Lake Superior 'love nest' aims to save sturgeon population

Lake sturgeon
A lake sturgeon.
Photo by Wayne Davis, courtesy of the EPA

Sturgeon were the biggest fish in Lake Superior - reaching up to 100 pounds and several feet long. Individuals could live a century.

They're rather ugly, in an attractive kind of way -- with a shark-like tail, a couple of barbs under the chin and rows of spiny bumps running the length of the fish like an armored skin.

At the St. Louis River, Daryl Peterson stands in a light snowfall, next to a spot where sturgeon might have spawned a century ago. Peterson, who works with the Nature Conservancy, thinks there's a wow factor with sturgeon.

Dumping rocks
Another load of rocks arrive on the St. Louis River bank, near the foot of the Fond Du Lac dam. The rocks will be pushed into the river next summer, to create pools where sturgeon and other fish can spawn.
MPR Photo/Bob Kelleher

"When you see some of these big fish come up, and they're swimming around and they're just kind of playing around in the rocks up here, it really gives you kind of a neat sense of just what an amazing fish they are, and to think about these, that they lived to be nearly 100 years old," Peterson said.

The species actually is prehistoric, dating back to the days of dinosaurs.

You can find sturgeon in other Minnesota waters, but Lake Superior only has two Minnesota rivers suitable for sturgeon spawning -- the Pigeon, on the Canadian border, and the St. Louis.

There was a time you could hardly fish Lake Superior without catching a sturgeon, but the ancient giants were all but wiped out sometime in the last century. Experts blame over-harvesting, and then damage to the rivers where sturgeon spawn.

Peterson, left; Lindgren, right
Daryl Peterson is with the Nature Conservancy, which helped get a grant from the National Fish and Wildlife Program to build the spawning grounds. John Lindgren is with the Minnesota DNR Fisheries Division, which is building the structures.
MPR Photo/Bob Kelleher

"In the logging days there were millions of board feet that got floated down this river, and that really, really did a number on the habitat," said John Lindgren, with the Fisheries Division of the Department of Natural Resources. "That was followed by a lot of industrial abuses too, so the sturgeon population disappeared."

To reproduce, sturgeon need shallow water or pools where a single female may set a dozen male fish into a frenzy. It's an elaborate dance with the fish half out of the water that can go on for hours.

The problem is, in the St. Louis River there's a dam. This time of year the Fond Du Lac dam is a high wall of water spray and yellowish ice.
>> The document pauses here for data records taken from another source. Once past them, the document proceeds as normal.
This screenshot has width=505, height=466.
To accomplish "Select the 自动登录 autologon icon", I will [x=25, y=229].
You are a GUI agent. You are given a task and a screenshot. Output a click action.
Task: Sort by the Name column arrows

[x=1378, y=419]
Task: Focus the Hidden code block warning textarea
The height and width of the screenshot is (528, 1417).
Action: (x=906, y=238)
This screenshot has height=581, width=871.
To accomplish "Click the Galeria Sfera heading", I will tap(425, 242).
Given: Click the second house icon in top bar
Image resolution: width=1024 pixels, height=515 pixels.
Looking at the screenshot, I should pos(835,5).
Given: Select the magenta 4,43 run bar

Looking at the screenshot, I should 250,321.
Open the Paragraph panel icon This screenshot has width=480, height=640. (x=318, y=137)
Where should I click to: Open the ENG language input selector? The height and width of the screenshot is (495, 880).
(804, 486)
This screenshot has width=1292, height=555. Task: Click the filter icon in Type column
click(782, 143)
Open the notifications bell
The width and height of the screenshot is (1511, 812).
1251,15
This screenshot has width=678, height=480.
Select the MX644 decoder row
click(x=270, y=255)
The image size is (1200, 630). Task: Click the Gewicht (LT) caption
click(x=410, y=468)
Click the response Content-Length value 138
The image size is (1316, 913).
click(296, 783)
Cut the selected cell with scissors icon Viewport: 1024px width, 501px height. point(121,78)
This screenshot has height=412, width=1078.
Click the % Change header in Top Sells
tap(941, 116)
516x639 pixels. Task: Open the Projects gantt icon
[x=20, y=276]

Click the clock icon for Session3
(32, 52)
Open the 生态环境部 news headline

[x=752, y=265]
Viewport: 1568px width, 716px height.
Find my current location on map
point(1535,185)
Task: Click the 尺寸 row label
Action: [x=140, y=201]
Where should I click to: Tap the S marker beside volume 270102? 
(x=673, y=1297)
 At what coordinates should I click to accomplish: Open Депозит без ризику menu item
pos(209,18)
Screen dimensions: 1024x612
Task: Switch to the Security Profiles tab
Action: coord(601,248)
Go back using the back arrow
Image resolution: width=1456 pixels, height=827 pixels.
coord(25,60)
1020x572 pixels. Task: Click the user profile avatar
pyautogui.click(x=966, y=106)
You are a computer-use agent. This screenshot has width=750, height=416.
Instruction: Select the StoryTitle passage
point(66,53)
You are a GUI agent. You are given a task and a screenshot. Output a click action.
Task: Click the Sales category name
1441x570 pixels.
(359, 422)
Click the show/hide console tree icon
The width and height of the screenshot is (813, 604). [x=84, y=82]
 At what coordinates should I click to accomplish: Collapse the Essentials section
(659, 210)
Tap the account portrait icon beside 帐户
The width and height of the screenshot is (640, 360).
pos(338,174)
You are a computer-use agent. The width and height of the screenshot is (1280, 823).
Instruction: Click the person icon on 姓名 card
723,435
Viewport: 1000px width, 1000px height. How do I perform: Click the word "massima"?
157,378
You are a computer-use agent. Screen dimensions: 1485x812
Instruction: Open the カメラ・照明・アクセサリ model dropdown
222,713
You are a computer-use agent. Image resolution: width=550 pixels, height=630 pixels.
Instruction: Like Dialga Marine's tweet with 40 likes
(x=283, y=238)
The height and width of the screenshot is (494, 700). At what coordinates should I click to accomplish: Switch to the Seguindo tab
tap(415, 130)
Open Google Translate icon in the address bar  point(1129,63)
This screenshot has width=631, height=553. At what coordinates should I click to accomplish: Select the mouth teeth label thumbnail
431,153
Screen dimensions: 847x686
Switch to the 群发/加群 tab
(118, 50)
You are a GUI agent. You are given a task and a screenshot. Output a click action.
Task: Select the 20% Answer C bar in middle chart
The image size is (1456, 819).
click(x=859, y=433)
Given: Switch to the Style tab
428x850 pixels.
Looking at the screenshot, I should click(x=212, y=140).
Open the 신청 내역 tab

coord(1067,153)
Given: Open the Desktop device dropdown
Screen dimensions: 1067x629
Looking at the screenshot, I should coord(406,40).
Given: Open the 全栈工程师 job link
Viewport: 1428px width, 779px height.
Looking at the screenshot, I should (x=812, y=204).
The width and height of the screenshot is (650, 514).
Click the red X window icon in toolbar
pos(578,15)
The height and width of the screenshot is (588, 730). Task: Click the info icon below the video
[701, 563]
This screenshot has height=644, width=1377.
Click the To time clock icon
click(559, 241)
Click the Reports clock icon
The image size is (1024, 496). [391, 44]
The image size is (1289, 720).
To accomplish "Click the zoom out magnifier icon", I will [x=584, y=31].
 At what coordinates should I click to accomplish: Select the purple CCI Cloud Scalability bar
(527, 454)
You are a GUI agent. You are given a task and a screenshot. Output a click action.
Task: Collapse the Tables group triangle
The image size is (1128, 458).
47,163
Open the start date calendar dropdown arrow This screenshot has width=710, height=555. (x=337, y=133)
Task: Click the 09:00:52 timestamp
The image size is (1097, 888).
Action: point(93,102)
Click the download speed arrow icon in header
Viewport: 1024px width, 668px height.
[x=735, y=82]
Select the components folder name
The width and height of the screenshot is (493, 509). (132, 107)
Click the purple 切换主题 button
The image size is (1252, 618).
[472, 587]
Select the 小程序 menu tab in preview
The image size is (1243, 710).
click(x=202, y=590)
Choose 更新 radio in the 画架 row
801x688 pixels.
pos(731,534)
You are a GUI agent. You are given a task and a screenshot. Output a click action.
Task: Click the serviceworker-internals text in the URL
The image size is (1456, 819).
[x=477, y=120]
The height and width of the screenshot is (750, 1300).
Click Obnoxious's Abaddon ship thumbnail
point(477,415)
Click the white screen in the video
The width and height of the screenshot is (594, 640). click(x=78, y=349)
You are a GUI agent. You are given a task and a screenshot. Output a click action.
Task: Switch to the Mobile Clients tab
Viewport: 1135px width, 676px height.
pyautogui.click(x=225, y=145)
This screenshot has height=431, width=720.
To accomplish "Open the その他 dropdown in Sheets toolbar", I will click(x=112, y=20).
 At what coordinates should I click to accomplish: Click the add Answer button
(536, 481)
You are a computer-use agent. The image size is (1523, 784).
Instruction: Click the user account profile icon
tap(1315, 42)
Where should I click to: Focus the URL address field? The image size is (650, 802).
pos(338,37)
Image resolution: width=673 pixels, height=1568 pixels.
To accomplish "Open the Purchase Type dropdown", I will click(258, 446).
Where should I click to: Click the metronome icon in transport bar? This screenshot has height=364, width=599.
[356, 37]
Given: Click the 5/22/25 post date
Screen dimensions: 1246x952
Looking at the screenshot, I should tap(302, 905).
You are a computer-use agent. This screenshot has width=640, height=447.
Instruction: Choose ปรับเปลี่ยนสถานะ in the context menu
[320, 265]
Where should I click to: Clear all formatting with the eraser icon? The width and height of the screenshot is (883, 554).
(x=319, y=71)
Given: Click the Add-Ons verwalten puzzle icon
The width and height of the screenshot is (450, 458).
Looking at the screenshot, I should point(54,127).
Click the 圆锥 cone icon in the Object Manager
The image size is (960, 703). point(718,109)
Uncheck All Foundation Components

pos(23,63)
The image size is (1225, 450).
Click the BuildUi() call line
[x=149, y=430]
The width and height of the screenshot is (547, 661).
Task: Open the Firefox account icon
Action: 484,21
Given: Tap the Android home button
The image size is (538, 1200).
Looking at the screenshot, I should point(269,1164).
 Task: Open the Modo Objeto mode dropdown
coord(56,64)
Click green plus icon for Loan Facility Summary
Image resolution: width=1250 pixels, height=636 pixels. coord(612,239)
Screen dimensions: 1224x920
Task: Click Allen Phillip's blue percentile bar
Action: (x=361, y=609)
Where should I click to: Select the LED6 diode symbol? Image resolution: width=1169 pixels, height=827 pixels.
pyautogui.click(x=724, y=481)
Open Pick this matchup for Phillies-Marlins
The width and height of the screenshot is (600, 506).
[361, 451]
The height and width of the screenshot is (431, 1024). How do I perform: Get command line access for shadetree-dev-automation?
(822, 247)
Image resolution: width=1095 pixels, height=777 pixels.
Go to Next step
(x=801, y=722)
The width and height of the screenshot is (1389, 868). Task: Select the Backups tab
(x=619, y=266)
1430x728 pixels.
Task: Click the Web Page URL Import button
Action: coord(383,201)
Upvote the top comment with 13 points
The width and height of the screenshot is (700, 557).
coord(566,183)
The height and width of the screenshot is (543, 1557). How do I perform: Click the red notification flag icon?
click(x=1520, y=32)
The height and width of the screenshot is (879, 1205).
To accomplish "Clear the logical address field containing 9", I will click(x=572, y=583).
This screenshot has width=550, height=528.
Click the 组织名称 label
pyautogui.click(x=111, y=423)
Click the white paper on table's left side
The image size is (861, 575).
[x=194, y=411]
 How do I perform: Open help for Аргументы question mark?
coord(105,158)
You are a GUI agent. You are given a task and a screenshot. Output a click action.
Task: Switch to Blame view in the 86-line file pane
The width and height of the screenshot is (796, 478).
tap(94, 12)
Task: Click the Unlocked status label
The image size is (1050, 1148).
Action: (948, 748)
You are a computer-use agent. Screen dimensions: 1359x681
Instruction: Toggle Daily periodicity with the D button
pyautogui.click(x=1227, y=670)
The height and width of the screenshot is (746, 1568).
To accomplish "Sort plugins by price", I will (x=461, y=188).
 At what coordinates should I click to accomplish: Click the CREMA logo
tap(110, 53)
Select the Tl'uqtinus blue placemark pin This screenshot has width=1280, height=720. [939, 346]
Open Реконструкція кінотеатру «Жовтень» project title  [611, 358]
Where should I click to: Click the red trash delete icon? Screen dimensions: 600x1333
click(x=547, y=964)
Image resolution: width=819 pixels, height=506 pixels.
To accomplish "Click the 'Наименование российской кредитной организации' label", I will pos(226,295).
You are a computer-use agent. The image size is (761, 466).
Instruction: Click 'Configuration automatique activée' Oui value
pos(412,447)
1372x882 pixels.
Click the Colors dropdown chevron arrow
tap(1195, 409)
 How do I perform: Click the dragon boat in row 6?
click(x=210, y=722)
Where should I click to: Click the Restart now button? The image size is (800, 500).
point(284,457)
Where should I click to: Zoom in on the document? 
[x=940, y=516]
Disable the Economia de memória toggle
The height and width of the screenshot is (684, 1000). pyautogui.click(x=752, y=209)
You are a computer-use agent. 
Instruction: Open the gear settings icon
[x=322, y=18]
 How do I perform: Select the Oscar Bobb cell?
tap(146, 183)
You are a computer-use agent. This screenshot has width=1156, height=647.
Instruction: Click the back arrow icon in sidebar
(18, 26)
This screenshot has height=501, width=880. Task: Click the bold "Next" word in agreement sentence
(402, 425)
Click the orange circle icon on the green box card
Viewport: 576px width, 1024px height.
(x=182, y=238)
The dam blocks the sturgeon from reaching the kind of shallow water in the spring, where the male sturgeons like to dance with the ladies.

If there's going to be any spawning going on, it will have to be right at the foot of the dam.

That's where the dump truck with the rocks comes in. A pile of rocks are rolling from the truck, which has snaked a narrow single-lane road through the woods of Jay Cooke State Park.

Moving rock
A heavy loader forms rocks into piles which will remain on the St. Louis River bank until pushed into the river in late summer. The Fond Du Lac dam is seen in the background.
MPR Photo/Bob Kelleher

This winter, a small crew is pushing the rocks into huge piles on the riverbank. Daryl Peterson explains that in the summer, they'll drag the rocks out into the river to back up the water, creating pools.

"By placing rock across the stream, kind of stepping the water down, this will allow the water as it goes up and down with the flow of the river to provide spawning habitat kind of all across that channel," Peterson said.

Some of the boulders going into the river are as big as a compact car.

"We'll also place some of these really larger rocks in boulder complexes, just kind of randomly spaced around, and that will give the fish places to hide and rest while they're coming up getting ready to spawn," Peterson said.

The sturgeon's comeback dates to 1979. That's when a new water treatment plant went online and did a better job cleaning industrial chemicals out of the region's wastewater. The river is now remarkably cleaner.

In 1983, wildlife officials began introducing sturgeon fingerlings raised in Wisconsin hatcheries. Those fingerlings are now over four feet long and coming of age -- young fish looking to hook up.

Peterson said the sturgeon's survival is more than a fish story. It's about restoring parts of an ecosystem in the river and Lake Superior.

"These fish are slow growing," Peterson said. "They're very long lived ... so to bring them back we can really demonstrate that we're improving the habitat quality. We've really improving the water quality in western Lake Superior."

So far, the planted fish have survived well and grown. But the next step is to give the fish an opportunity to reproduce. Once this underwater dance hall is done, it will be time for the fish to tango.